Tras la fuga del dictador Jean Claude Duvalier el FMI dio un préstamo a Haití por 24,6 millones de dólares. La necesidad de fondos, después de que Baby Doc asaltara el tesoro en su huida, era desesperante. A cambio se le exigió a Haití redujera los aranceles comerciales que protegían su producción agrícola, y este país no tuvo otra alternativa que ceder la única moneda de cambio, lo único que tenía.  EE.UU. fue la voz cantante en las decisiones del FMI. Paul Farmer escribió entonces: “Antes de dos años será imposible para los agricultores haitianos competir con los de Miami. Todo el mercado de arroz local en Haití se desmoronará cuando el estadounidense, barato y subsidiado, o incluso bajo la forma de ayuda alimentaria, invada el mercado. Habrá violencia, guerras por el arroz y se perderán muchas vidas”. Tal cual, así pasó.
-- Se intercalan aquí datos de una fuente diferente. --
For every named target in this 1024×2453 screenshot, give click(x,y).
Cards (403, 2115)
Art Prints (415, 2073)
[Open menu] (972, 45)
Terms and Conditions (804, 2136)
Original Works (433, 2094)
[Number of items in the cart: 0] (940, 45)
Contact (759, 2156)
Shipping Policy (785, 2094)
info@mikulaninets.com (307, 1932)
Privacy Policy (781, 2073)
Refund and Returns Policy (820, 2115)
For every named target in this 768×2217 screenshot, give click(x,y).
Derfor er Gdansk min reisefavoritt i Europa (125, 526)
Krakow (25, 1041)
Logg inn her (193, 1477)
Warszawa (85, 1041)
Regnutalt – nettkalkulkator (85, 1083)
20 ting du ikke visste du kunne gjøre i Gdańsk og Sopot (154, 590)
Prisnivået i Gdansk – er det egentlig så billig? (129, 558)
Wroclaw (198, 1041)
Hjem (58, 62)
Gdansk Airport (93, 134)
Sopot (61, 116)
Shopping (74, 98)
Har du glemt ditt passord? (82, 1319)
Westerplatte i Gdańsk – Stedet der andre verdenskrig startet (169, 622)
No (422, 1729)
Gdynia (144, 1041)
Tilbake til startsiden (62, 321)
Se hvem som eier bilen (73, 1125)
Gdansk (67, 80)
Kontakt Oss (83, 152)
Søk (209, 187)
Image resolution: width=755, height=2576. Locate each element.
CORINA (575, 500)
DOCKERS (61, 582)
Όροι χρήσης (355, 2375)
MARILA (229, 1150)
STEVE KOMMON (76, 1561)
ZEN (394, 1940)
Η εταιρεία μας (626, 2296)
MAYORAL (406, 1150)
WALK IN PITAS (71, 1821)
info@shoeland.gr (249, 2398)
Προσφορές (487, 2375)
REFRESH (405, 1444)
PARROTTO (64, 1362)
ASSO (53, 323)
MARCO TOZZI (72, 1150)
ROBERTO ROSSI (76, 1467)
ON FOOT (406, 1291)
Ahora en Haití no se cultiva casi nada.
 
Dicen las cifras -que acá varían demasiado- que la superficie de bosques naturales se ha talado en más de un 90% para hacer carbón, una de las pocas actividades rurales. Uno vé a los costados de los caminos y frente a las viviendas de hoja de palma los montones de bolsas a la espera del camión que las recoja y que les entregue sus monedas. Uno se pregunta para qué necesita tanto carbón un país, sobre todo un país con su aparato productivo desmantelado y la respuesta tiene que ver con que nos hemos olvidado de cómo vivían nuestros antepasados: lo necesitan para cocinar. Siempre olvido, aunque a esta altura de los tiempos parezca una fantasía sobre una isla desierta, que en este país no hay electricidad.
 
- Mercedes Rosende es  Escritora y escribana uruguaya, actualmente se encuentra en Haití contratada por un organismo internacional, y éstas son las crónicas de ese viaje.